Écoutez votre cœur !!!!! Sincèrement, si votre bébé et vous n’avez aucune envie de mettre un terme à ce lien si doux qu’est celui de l’allaitement, alors donnez-vous les moyens et foncez !
Trouvez un tire-lait qui est compact qui vous permet de transporter votre lait avec des blocs de glaces. Trouvez-vous un endroit sur votre lieu de travail qui vous permet de tirer sereinement votre lait. Et en avant l’aventure !
Sincèrement ne vous arrêtez pas pour le regard des autres ou de votre hiérarchie. Il m’arrive de faire ma petite vaisselle quand certains de mes collègues (majoritairement des hommes) se trouvent en salle de pause. Au début j’étais discrète et maintenant je continue de l’être mais j’assume totalement la démarche surtout que la plupart sait que je tire mon lait. A une collègue avec laquelle je m’entends bien je dis « je vais au pré». Pour les mamans dont le métier est moins sédentaire que le mien, je pense que c’est une question d’habitude, une voiture peut devenir un endroit serein si on s’y sent bien à condition d’avoir de quoi stocker son lait convenablement.
Et puis surtout n’écoutez pas vos proches, vos amis, votre belle-famille, éventuellement vos parents, vos collègues et même trop souvent nos médecins qui vous diront que l’allaitement n’a pas de sens sur le long terme, que votre lait n’est plus bon, que cela vous fatigue trop, que vous devriez donnez du lait maternisé… j’ai une collègue qui vit l’aventure elle aussi et elle réponds à la question « tu comptes l’allaiter jusqu’à quand ? bah jusqu’à ses 18 ans et après elle choisira … »

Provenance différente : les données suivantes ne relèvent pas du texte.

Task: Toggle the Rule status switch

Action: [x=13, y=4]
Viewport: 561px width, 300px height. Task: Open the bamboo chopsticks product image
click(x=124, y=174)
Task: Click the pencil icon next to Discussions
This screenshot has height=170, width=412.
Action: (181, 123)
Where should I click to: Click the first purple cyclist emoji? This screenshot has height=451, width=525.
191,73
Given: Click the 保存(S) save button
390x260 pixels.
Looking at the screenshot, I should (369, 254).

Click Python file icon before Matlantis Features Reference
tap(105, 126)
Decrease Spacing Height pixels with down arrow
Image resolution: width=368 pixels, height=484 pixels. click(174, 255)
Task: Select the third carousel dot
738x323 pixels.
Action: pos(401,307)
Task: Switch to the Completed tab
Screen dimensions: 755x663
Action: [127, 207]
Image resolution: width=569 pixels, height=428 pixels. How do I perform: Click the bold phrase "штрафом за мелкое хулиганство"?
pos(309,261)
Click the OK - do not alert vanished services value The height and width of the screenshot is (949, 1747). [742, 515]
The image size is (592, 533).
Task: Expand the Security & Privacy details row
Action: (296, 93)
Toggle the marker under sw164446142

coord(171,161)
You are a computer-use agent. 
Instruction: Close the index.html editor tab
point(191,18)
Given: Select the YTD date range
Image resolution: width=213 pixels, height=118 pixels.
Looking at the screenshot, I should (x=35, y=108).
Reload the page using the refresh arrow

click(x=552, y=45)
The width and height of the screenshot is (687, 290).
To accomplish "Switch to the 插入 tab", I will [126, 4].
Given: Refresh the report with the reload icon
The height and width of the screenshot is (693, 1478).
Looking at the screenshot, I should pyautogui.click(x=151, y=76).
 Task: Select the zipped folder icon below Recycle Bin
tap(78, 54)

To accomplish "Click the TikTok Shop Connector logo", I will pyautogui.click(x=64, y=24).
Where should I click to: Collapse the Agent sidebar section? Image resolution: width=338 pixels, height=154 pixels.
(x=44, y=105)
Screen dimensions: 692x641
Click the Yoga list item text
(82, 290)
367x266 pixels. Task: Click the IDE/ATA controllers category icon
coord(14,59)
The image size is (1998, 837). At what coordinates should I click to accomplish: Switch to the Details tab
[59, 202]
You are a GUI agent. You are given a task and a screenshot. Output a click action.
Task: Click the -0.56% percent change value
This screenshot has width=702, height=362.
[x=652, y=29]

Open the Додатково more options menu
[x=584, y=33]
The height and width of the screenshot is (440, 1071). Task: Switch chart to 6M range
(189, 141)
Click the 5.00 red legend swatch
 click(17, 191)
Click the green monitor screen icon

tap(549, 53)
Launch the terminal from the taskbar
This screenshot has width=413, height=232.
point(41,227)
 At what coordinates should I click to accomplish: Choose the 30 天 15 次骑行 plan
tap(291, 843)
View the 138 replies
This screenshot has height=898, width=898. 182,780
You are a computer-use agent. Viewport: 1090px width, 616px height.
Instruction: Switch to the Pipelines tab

  • Ce serait à refaire, vous referiez le même choix ? Que changeriez-vous ?

Bref, si c’était à refaire…. Sans hésitation oui je le referais ! En revanche, j’essayerais de ne plus me prendre la tête et d’angoisser avant l’heure (facile à dire…), en tout cas pour mon deuxième je me ferai confiance et surtout je lui ferai confiance. C’est ce qui m’a fait rater quelques doux moments d’endormissement au sein parce que pendant que mon crapaud tétait en fermant ses jolis yeux, moi je cherchais compulsivement sur internet des réponses à mes angoisses. Mais bon, il fallait bien avoir une première fois. Reprendre le travail c’est déjà renoncer à une partie de son rôle de maman, c’est accepter les règles d’une tierse personne qui vous impose plus ou moins sa façon de faire pour votre petit bout, alors continuer à lui permettre de boire notre lait, c’est un peu l’accompagner pendant notre absence.
Aujourd’hui ma fille a 14 mois, elle est diversifiée depuis ses 6 mois et continue à téter à la demande, et je continuerai jusqu’au sevrage naturelle. Pour finir, si je peux conseiller un ouvrage, certes très psychosociale, mais tellement décomplexant pour tout parents qui s’engage dans l’aventure de l’allaitement : « L’allaitement long expliqué à mon psy, mon généraliste mon pédiatre, ma voisine…, Agnès Vigouroux, Editions du Hêtre, 2015. »

Je vous souhaite à toutes un bel allaitement !!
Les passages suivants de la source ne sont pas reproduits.